DOMINGO XVI DEL TIEMPO ORDINARIO (A)
Homilía del P. Bonifaci Tordera, monje de Montserrat
20 de julio de 2014
Sab 12, 13.16-19; Rom 8, 26-28; Mt 13, 24-43 .
Reino de Dios era un concepto conocido en la época de Jesús pero tenía diferentes
versiones. Jesús nos dice que con él ha empezado a actuar, pero no nos da del Reino
una definición dogmática, sólo lo muestra con hechos. Por eso lo explica el evangelista
citando el salmo: "Expondré las cosas que han sido secretas desde la creación del
mundo". Y es que el Reino de Dios es un misterio escondido desde la creación del
mundo: el plan de Dios sobre la humanidad, su designio eterno manifestado finalmente
en Jesucristo. Y Cristo sólo describe sus rasgos en imágenes.

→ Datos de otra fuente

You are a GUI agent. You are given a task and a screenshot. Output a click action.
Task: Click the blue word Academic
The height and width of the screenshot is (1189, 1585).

El Evangelio de hoy nos propone tres flashes: en la primera parábola o comparación
nos hace ver que en este Reino hay conjuntamente trigo y cizaña, buena y mala
hierba. Esta cizaña no ha sido sembrada por Dios, sino por el enemigo. La Biblia nos
dice que Dios lo hizo todo bueno, pero hoy constatamos que en el mundo y en la
Iglesia hay bueno y malo. El mundo tiene una autonomía, se cometen errores que no
vienen de Dios. También el hombre es libre y puede decidir cosas equivocadamente.
El hombre ha sido creado bueno y para el bien, ciertamente, pero, como sabemos,
está inclinado al mal desde que nace. Dios, sin embargo, no puede permitir que para
erradicar este mal sufra un daño el bien, ya que la violencia crea violencia, y Dios
quiere preservar el buen grano. Hay que esperar a la siega y entonces la cizaña será
reunida en haces y quemada. Será el juicio final de Dios. Hay, pues, que esperar.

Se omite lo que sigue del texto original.